Salmonella: Reducing Pre-harvest Prevalence and Load

US - Reducing the prevalence and/or load of the pathogen in poultry flocks prior to processing helps to control salmonellosis, says Diamond V.
calendar icon 1 October 2014
clock icon 3 minute read

Although it can be found in the environment and many other food sources, Salmonella in poultry remains a significant cause of human illness and death. An important way to help control salmonellosis is to reduce the prevalence and/or load of the pathogen in poultry flocks prior to processing.

A growing body of research has shown that feeding Diamond V Original XPC™ can significantly reduce the pre-harvest prevalence and load of Salmonella in poultry.

Diamond V researchers Drs Don McIntyre and Stephanie Frankenbach wanted to know whether feeding Original XPC throughout an 84-day turkey hen grow-out period would be effective in reducing Salmonella shedding and colonisation in birds challenged with different serovars at two ages (Day 1 and Day 56).

Very young turkeys were inoculated with a serovar associated with early contamination of live birds (Salmonella Typhimurium). Birds in the same group were inoculated when older with a serovar associated with recent human illness outbreaks (S. Heidelberg).

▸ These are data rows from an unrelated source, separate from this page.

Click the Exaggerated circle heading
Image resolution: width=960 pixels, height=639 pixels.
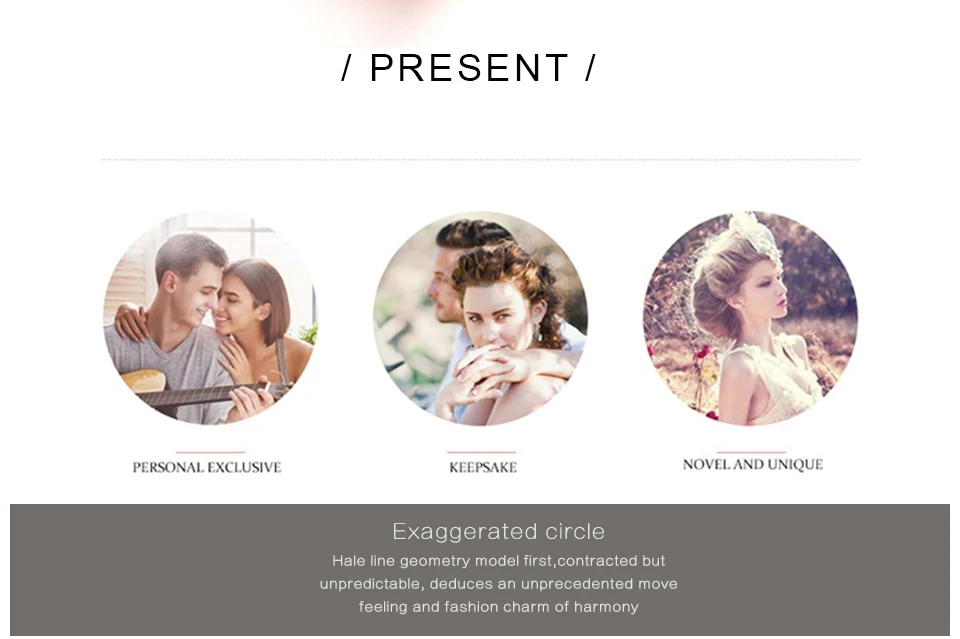498,531
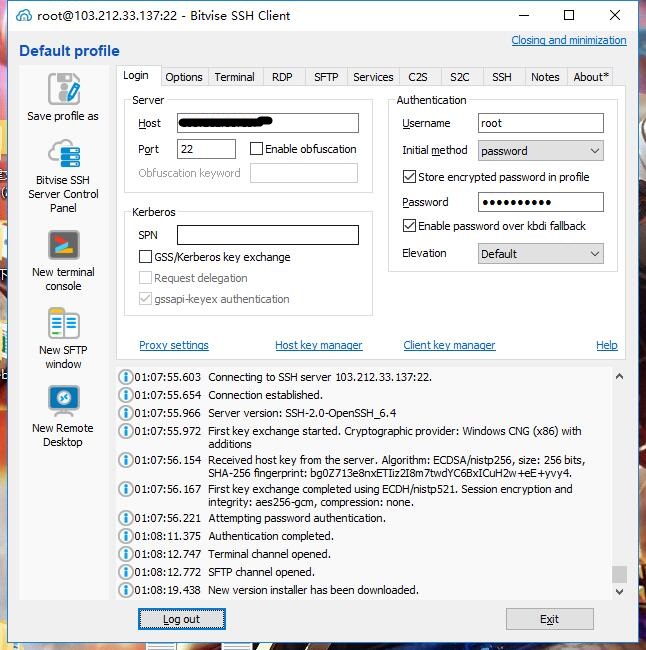Open the Terminal tab
646x650 pixels.
coord(234,77)
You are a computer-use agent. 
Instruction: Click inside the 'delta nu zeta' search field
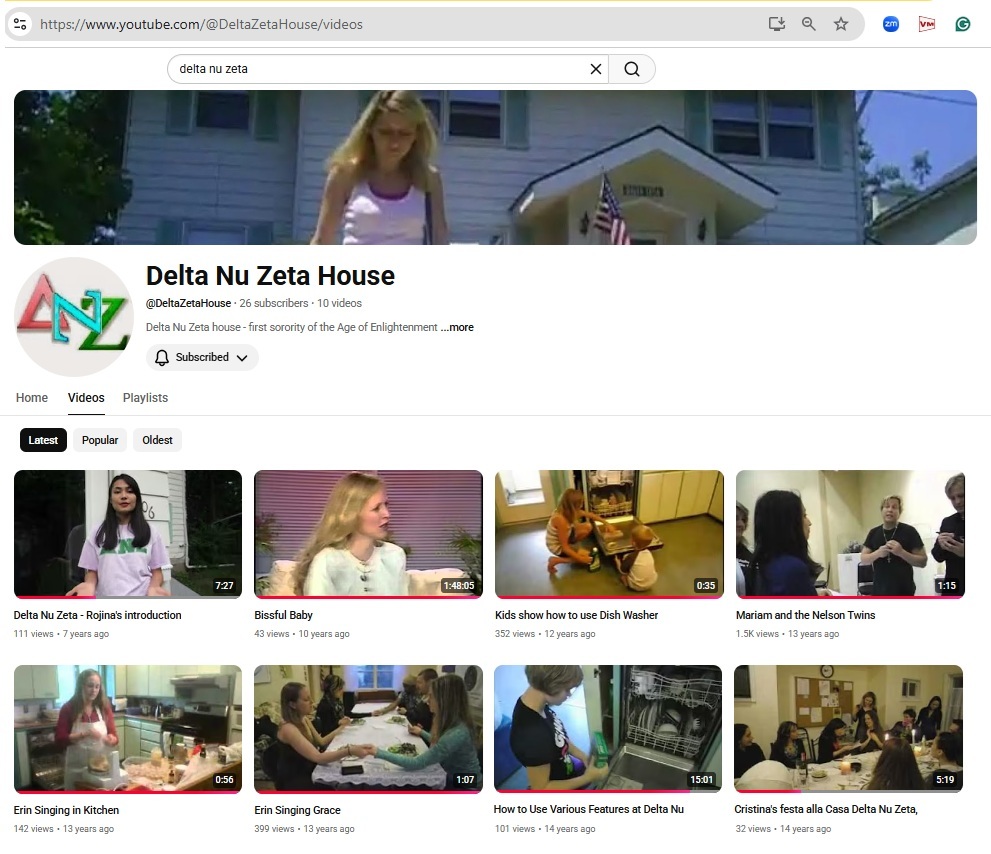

The researchers found that feeding Original XPC to turkey hens from hatch to market age was an effective pre-harvest intervention for Salmonella, significantly reducing numbers of bacteria in the ceca of highly challenged birds.

Also, feeding Original XPC reduced “outlier birds” with high numbers of Salmonella compared to control birds. This result may be particularly important to the processing plant, where outlier birds can overwhelm the chemical controls in place and add risks such as:

  • whole birds or parts with high Salmonella numbers reaching the consumer, and
  • allowing highly infected carcasses to cross-contaminate other product in the plant.